おせち箱

ひなた、

アイスが溶けたから

 ゆっくり舐めていたせいでアイスが溶けた。かつてアイスだったものは木の棒をつたい、私の指、手の甲、手首、腕へとつたう。

 アイスだったものが肘につく寸前のところで私は舌を使ってそれがこれ以上、暴れないようにせき止める。

 腕、手首、手の甲、指。舌でたどる。ベタベタになるより舐られたほうが、幾らかましだと脳が判断した。

 アイスで腕が汚れたところで、自分の唾液で濡れたところで、手持ちの汗拭きシートで吹くことにはかわりはないのに。

 久しぶりにアイスを食べたから今日の夜、お風呂に入るとき鏡を見ないと決意した。

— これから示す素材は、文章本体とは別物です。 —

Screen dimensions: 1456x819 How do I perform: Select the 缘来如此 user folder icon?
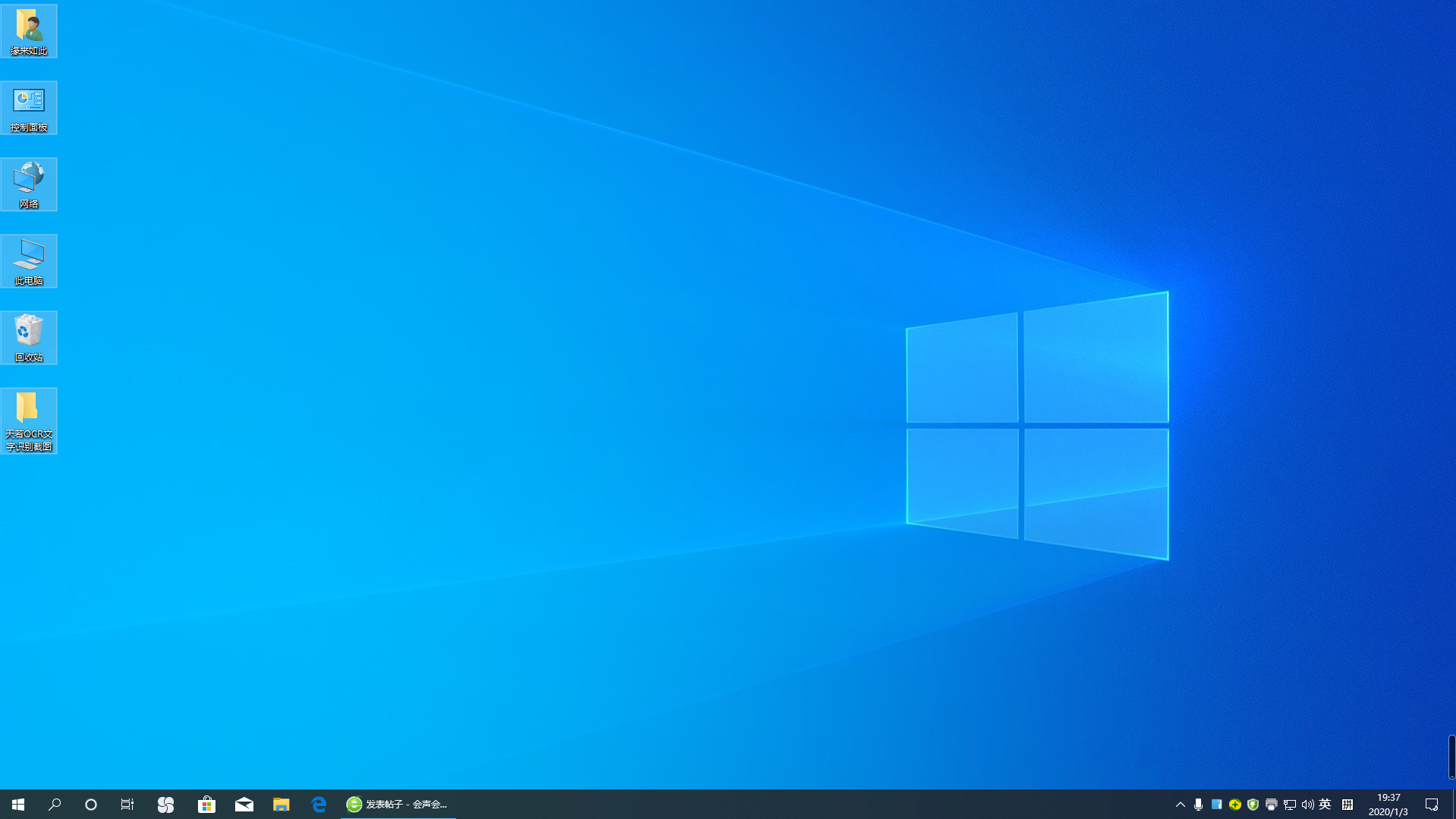click(x=29, y=31)
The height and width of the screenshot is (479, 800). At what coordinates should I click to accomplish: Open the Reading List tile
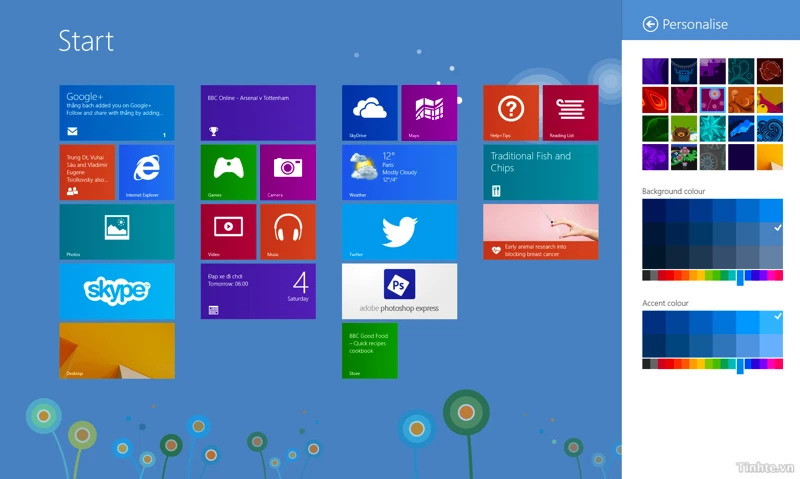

と、同時にスマホを、極力開かないと決意した。スマホを起動をすれば最後、延々と画面には顎の細長い女の動画を見てしまうことになるから。いくら大食いしても顎は細い。いくらジャンキーに食い散らかしても肌は白い。いくら汚れた口をきれいに拭こうとも変わらない歪んだ背景。多分、私の顔と体をそこに重ねてしまうから決意した。

 ふと目を離した時間はほんの少しのはずなのにアイスは牛乳になっていた。

 足元に溜まる牛乳。

 牛の乳搾りを思い出した。アイスの棒は体温と同じ温度から、温度が高くなったように感じた。厳密に言えば体温が。

 足元に溜まる牛乳を見たから、ゴミ箱を探した。少し先にゴミ箱を発見する。ゴミ箱の隣にたたずむ母親と三歳くらい小さい少年も視界に入る。

 アイスをゴミ箱に捨てようという決意が、少年を見ていたらより明確に形を持った。悪意も善意も超越した気分になった。

 私はすり足、さし脚で近づく。

 少年の目は母親を見ておらず、辺りを見回していた。私の視力は高校生の頃の診断でA判定をとったから自信はある。

 少年に見てもらいたいと思った。わざと大股で素早く近づく。アイスから牛乳に状態変化しているドロドロを持った手を大きく振る。

 少年は私を見た。そう感じた。

 少年の視界にはゴミ箱と私とドロドロの三つが浮かんでいる。

 近くに来てようやく、少年が右手の人差し指を加えていることに気づく。気に入らない。

 少年とゴミ箱の目の前につく。アイスを真っ逆さまにしてゴミ箱に落とす。ゴミ箱は一種類しかなく、燃えるゴミ、燃えないゴミと選別ができないことが残念だ。これでも3Rはリサイクル、リユース、リフューズとしっかりいえる人間なのだから。

 少年はゴミ箱を凝視している。アイスの行方を頭の中で追いかけている。ゴミ箱をアイスを食すモンスターに見立てて妄想しているのか、私に魔女の服を着せているのか。誰にもわからないけど、知りたいかもと感じた。

 少年の目に映るか知ったこっちゃないが私は右手の親指をくわえた。人差し指も薬指も中指も小指もその権利を与えられていないはずだ。親指のみに義務がかせられているはずだから、親指以外は許せなかった。

 少年が理解するまでしていたいところであったが、少年の母親並びに通りすがりの人に見られるのはいい気分ではないからその場から離れることにした。

 私は一ついいことを思いついた。アイスが爆弾だったらと考えた。少年と母親の命は私が握っている。今日の夜、お風呂に入る前に爆破させよう。

 たしか、帰路の途中にコンビニが何件かあるはずだ。どれかに立ち寄って果物のフレーバーのアイスを買おう。